TRACKING DOWN THE ROOTS OF OUR SANITARY SEWERS
Abstract:This presentation will trace the development of sewers from 3500 BCE on through the early 1900's. The early sewage conveyance infrastructure … which was almost always created primarily, and initially, for conveying stormwater away from populated areas …. with the passing of time and need, became combined systems. The state of the art of designing and building such systems would evolve to an early high point (of ingenuity and creativity) at about the time of the Fall of the Roman Empire; from there, civilization (its infrastructure, and its “manners”) went downhill for the next 1400 years.
It wasn't until the mid-1800's that people began to understand that “filth”, when mixed with their water supply, often resulted in disease and death. Then, the evolutionary development of modern day sewers re-energized; and, as such, began a betterment of sanitary conditions in the higher populated areas … i.e., an “up swing” was started. The advent of separate sanitary sewage conveyance systems was a by-product of that change.
Sewers in the America: Some knowledge was remembered (and borrowed) from our forefathers' experience in Europe – but Americans had to learn for themselves as our towns and cities recognized the need for sanitary sewers.

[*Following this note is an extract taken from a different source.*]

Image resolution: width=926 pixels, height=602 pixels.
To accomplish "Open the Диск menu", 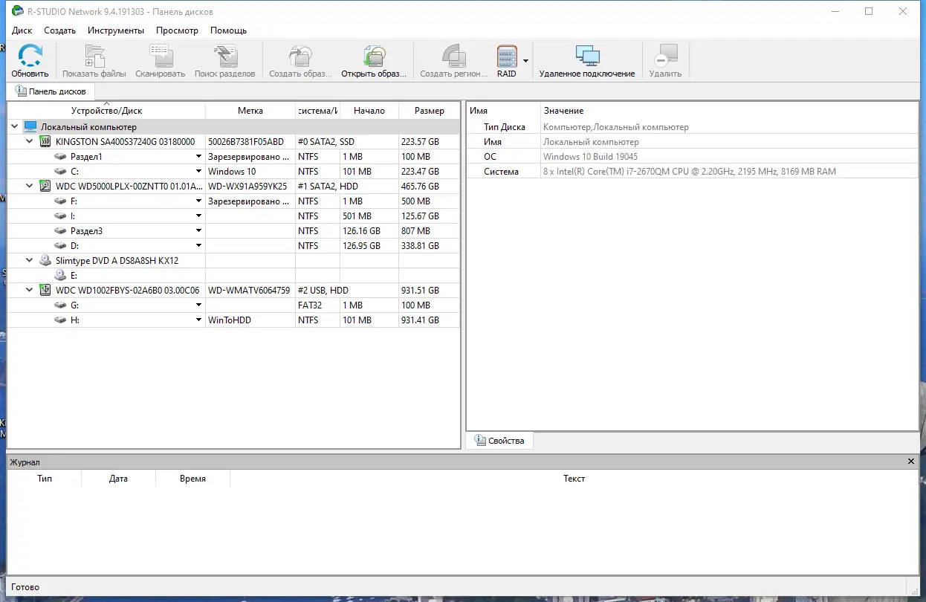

A lot of the “standards” set in the 1870's thru 1920's for sewage conveyance are basically still in use today; the changes since then have primarily been in “pipe materials,” and the “methods” available for installation.
Through this presentation, Tracking Down The Roots Of Our Sanitary Sewers, you'll be walked through time, and the need for and the evolutionary growth of sewers … with the aid of photos, sketches and anecdotes. Hopefully, you'll come away with a better appreciation for the “roots” of our modern day sewage conveyance systems … and, the “ups and downs” they have traversed through the ages.